Just one point back of the Sabres sit the Boston Bruins, and that’s the team the Canadiens have travelled to play tonight. This is the third of four meetings between the rivals this season, with each team claiming a win so far. You have to expect the Canadiens will be engaged from the start as they try to re-establish their place among the top teams in both the division and the league overall.
Tale of the Tape
| Canadiens | Statistics | Bruins |
|---|---|---|
| 28-16-7 | Record | 29-20-2 |
| 49.6% (18th) | Expected-goal share | 46.4% (28th) |
| 3.37 (4th) | Goals per game | 3.29 (9th) |
| 3.27 (25th) | Goals against per game | 3.10 (18th) |
| 23.0% (10th) | PP% | 26.4% (4th) |
| 77.7% (24th) | PK% | 78.1% (22nd) |
| 1-1-0 | Head-to-Head Record | 1-1-0 |
| Cole Caufield (26) | Most goals | Morgan Geekie (26) |
| Lane Hutson (43) | Most assists | David Pastrnak (42) |
| Nick Suzuki (5) | Most points | David Pastrnak (63) |
There was no question about Montreal’s energy level the last time they played the Bruins, at TD Garden on December 23. Josh Anderson and Tanner Jeannot dropped their gloves at centre ice just three seconds after the opening puck drop, with a second fight coming later in the period. Montreal was able to score the first goal in the game, but it was the five unanswered they had over the final two periods that earned them a 6-2 win.

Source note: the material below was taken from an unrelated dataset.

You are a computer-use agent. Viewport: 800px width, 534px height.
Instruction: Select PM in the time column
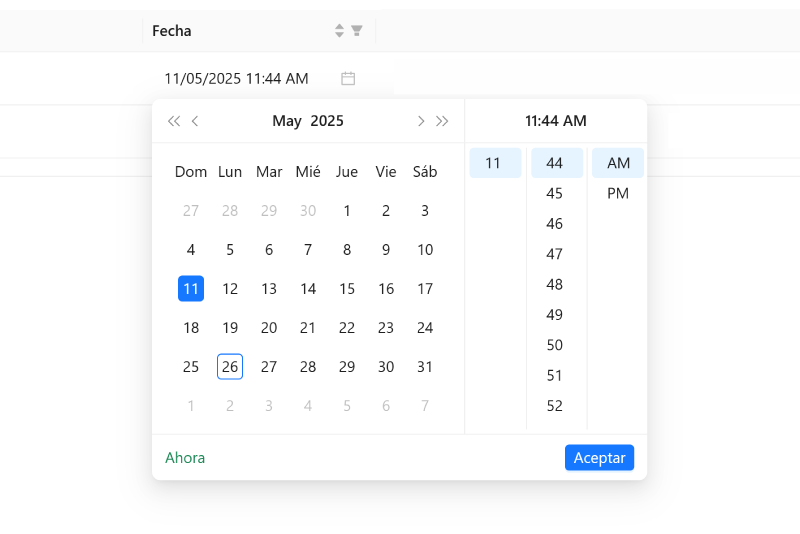click(618, 193)
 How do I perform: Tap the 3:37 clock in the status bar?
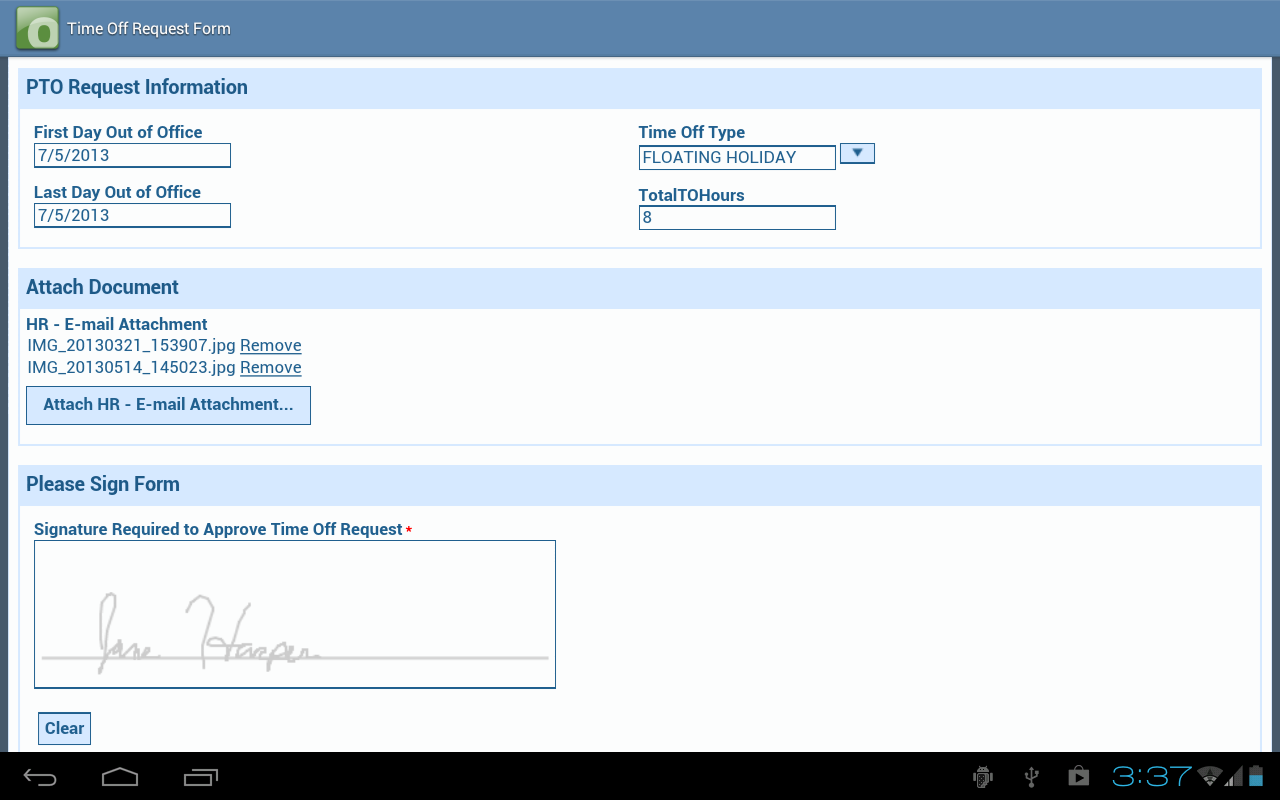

It was a big night for Noah Dobson with three assists, his first such game since signing with the Canadiens. No player should want to have a better game than the Prince Edward Islander after the rough first period he played versus Buffalo, with a couple of poor decisions on one shift that led to a short-handed goal. Of his seven multi-point efforts as a Hab, four have come against the old guard of the Atlantic — Boston, Florida, Tampa Bay, and Toronto — so he’s generally played his best versus at least the legacy leaders of the division, and Montreal will need that level from him again.
The Bruins have run hot and cold all season long, with two six-game losing streaks and two sequences of six consecutive wins. The good news for Montreal is that their latest winning run has come to an end. In those six games, they never allowed more than two goals, giving up a total of seven. Then they lost 6-2 to the Dallas Stars, and enter this game after a 4-3 win over the Vegas Golden Knights on Thursday.
What we saw in the last meeting in Boston was Montreal trying to play the Bruins’ game in the opening period, then shifting to their own tactics of quick transitions and creative offensive-zone play. Boston had nowhere near the pace on its roster to contend with the Canadiens when they were zipping the puck around the ice, looking completely outclassed over the final couple of periods. That’s how Montreal worked its way back into the game versus Buffalo two days ago and came close to completing a comeback from three goals down. That’s how the Habs will give themselves their best chance to sweep the two games played in Boston.